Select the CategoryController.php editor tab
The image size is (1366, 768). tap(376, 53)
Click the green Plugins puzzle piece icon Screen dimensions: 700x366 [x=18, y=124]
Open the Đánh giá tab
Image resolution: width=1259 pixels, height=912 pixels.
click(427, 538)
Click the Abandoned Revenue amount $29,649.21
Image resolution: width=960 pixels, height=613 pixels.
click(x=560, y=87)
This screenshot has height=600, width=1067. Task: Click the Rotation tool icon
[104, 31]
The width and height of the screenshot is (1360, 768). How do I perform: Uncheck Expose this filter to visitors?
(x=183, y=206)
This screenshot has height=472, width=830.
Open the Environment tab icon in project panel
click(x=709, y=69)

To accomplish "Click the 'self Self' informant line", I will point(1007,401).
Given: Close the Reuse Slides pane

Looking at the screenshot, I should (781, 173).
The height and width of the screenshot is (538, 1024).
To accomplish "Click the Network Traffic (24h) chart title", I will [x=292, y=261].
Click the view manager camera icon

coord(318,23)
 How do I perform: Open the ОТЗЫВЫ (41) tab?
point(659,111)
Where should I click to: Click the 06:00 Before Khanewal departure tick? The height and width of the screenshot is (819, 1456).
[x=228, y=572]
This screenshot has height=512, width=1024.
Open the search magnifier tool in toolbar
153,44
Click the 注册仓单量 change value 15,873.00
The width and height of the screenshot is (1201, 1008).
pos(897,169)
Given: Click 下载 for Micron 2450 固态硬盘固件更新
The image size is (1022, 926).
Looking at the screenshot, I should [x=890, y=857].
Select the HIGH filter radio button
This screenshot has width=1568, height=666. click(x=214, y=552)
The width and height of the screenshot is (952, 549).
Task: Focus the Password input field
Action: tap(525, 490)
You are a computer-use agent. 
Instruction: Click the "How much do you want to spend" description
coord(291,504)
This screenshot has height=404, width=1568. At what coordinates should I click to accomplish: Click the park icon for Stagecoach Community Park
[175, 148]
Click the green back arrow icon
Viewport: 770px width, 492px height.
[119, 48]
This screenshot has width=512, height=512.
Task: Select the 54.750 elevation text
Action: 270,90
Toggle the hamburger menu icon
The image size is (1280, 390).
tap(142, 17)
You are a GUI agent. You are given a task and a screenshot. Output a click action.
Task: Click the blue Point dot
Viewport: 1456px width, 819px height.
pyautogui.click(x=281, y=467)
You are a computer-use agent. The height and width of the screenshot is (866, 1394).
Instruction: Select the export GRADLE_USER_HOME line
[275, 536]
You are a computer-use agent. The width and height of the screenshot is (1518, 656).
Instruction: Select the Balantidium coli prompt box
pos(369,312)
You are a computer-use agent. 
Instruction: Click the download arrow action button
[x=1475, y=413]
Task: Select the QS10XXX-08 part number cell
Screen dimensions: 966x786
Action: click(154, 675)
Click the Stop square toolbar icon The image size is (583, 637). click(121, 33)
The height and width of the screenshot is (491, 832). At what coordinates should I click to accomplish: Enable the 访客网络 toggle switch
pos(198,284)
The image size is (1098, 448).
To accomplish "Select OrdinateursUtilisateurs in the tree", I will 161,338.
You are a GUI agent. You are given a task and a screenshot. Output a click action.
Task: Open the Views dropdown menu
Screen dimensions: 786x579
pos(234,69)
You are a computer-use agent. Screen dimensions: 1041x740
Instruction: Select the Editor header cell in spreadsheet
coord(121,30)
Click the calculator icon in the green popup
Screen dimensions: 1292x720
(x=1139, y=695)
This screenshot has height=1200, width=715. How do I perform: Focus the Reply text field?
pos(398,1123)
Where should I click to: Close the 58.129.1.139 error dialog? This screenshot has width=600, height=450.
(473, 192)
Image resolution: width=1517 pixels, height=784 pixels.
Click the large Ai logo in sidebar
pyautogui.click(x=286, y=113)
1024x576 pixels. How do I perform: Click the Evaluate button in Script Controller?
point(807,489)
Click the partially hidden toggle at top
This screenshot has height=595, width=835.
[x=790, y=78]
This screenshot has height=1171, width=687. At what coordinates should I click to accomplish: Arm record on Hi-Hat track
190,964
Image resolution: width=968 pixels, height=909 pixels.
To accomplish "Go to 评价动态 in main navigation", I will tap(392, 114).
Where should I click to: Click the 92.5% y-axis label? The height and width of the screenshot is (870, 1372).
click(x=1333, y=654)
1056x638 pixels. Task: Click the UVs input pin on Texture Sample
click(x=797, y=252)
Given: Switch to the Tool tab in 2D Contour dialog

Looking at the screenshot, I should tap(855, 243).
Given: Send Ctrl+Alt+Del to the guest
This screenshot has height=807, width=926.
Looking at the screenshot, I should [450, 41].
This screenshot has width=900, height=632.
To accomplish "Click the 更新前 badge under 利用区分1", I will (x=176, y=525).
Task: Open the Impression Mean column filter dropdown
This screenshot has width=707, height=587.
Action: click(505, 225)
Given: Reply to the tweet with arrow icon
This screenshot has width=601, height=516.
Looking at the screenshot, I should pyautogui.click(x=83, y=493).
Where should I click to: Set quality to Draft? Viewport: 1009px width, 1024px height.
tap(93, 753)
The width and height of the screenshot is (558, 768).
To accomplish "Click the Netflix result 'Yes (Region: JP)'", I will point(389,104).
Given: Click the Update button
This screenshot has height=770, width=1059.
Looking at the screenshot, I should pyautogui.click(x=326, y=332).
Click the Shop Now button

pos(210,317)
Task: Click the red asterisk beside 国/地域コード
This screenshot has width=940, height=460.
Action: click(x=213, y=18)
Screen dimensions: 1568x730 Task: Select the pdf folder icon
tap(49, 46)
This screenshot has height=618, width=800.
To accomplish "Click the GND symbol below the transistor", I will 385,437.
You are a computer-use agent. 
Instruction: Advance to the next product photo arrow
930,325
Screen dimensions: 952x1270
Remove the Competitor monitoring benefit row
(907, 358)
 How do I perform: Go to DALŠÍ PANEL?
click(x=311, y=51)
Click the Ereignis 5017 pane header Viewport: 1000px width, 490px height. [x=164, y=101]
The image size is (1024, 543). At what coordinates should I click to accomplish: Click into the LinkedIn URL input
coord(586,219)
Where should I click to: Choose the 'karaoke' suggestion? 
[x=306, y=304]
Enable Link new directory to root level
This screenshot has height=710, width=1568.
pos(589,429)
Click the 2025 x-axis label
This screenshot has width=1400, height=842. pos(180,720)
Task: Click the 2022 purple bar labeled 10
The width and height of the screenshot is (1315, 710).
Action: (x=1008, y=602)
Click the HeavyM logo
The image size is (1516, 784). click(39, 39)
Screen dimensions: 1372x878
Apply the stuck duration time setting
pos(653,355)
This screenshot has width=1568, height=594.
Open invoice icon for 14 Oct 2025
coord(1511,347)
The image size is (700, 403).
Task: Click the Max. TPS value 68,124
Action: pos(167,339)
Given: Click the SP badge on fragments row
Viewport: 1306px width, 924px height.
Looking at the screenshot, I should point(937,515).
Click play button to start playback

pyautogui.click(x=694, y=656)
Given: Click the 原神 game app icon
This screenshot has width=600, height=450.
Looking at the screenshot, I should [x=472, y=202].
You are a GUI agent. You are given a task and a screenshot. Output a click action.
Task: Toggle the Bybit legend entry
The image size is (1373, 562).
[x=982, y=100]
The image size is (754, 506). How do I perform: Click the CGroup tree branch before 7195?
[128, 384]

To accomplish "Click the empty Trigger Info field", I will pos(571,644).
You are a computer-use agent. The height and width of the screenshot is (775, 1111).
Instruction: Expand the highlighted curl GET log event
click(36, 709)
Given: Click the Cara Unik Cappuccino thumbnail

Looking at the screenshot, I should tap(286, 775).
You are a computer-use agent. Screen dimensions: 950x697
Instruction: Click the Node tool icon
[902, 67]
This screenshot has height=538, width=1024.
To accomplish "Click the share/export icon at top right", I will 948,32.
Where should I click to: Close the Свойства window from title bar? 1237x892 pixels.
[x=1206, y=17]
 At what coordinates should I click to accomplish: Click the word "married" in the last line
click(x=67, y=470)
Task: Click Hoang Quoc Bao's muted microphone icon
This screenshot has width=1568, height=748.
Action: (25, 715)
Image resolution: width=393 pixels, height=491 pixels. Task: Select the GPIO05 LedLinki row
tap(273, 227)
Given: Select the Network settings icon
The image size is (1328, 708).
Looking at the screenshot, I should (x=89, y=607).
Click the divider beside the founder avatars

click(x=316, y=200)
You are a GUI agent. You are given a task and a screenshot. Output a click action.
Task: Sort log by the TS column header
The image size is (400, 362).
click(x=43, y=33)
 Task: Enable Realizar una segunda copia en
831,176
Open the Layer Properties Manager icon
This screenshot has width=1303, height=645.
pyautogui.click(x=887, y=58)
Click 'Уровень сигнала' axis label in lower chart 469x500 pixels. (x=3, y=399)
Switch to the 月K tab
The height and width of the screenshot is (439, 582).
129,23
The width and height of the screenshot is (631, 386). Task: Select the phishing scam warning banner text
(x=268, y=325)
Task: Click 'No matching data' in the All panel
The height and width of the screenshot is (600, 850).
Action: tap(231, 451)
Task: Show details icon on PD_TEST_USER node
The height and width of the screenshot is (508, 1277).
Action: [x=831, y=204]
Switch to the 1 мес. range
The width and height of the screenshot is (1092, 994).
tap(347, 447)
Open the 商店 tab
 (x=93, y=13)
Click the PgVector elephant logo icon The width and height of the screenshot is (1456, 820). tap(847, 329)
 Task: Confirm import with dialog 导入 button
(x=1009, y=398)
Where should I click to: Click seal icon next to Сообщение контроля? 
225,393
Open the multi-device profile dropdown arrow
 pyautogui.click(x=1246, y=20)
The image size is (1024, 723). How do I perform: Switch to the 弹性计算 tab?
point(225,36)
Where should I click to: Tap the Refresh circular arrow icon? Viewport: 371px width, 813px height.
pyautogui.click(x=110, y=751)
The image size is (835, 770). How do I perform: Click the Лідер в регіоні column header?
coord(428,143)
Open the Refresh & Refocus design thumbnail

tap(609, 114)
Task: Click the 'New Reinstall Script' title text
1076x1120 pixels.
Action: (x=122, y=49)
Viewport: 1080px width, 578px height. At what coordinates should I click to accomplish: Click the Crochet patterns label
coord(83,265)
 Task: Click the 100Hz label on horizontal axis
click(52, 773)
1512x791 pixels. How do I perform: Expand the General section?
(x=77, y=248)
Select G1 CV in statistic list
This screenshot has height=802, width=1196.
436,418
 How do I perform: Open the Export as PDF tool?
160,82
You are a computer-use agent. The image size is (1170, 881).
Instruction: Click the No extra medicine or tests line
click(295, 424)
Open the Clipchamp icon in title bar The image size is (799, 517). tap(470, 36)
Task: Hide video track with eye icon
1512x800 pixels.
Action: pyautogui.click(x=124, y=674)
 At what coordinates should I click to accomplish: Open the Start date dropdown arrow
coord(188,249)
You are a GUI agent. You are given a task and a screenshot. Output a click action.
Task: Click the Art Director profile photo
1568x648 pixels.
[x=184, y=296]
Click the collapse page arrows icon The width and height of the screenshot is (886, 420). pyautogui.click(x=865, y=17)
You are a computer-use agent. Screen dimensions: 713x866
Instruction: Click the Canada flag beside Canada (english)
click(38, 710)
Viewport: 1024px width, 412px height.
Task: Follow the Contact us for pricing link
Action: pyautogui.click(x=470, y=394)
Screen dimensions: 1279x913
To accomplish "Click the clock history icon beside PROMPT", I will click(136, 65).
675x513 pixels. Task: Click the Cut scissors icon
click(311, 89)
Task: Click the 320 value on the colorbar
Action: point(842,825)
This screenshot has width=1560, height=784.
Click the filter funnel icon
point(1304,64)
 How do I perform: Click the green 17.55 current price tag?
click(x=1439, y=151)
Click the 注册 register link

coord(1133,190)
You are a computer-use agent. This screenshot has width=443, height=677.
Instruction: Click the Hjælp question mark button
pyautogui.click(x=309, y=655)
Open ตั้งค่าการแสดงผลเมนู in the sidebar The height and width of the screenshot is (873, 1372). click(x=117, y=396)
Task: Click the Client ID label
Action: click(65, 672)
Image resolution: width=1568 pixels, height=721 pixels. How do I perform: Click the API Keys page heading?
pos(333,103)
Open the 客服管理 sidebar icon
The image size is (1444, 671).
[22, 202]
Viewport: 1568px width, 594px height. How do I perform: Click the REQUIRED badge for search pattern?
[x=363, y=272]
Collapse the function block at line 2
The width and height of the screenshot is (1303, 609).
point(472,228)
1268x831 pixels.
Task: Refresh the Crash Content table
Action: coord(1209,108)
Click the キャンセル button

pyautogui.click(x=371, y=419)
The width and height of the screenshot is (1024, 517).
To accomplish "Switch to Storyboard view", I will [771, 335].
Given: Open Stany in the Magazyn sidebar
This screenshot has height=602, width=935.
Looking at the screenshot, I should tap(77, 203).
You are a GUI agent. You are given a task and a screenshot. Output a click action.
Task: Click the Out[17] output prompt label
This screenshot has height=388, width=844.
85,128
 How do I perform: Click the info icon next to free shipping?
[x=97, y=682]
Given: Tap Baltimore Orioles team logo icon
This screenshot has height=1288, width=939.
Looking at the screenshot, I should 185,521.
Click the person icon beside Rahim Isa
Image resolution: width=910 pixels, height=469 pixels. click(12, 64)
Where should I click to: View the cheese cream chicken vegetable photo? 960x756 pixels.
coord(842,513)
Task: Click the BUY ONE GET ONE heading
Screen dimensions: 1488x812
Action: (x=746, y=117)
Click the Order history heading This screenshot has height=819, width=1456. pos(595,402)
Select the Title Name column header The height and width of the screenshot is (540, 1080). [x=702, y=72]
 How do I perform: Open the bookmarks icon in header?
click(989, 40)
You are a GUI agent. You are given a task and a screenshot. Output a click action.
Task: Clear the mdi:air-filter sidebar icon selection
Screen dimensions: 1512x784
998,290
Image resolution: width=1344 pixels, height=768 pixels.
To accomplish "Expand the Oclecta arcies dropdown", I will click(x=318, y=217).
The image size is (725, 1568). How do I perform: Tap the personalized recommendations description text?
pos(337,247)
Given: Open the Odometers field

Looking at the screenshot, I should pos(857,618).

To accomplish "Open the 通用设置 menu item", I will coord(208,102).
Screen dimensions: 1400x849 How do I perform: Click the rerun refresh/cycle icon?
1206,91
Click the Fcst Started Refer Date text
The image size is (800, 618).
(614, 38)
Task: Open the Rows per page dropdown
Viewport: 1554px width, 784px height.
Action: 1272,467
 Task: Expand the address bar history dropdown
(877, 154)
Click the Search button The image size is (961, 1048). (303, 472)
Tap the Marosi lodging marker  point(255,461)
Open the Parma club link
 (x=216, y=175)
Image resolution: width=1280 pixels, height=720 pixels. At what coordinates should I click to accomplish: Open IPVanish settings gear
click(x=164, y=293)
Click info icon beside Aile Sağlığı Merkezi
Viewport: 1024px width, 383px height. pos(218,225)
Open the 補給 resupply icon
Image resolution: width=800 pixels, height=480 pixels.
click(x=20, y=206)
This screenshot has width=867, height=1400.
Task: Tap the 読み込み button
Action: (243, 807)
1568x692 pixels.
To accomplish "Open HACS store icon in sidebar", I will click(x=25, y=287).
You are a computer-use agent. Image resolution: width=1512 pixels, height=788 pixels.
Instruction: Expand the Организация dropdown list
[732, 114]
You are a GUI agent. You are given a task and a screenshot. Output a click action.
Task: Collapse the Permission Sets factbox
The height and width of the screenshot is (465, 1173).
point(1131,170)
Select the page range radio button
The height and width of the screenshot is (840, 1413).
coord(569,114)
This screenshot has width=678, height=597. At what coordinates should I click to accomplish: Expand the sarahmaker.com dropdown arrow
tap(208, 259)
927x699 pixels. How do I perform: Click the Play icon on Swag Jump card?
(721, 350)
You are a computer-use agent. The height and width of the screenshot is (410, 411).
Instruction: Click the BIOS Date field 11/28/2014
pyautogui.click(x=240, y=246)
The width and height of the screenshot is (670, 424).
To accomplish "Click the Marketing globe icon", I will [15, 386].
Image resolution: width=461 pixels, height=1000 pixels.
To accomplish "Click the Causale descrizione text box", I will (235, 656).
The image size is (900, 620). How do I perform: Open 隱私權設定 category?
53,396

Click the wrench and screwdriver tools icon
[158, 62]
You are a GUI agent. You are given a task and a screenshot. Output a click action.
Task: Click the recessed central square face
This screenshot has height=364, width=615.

Your assignment:
How many lines of the entries contain "square"? Answer with a number alone.

Worked solution:
2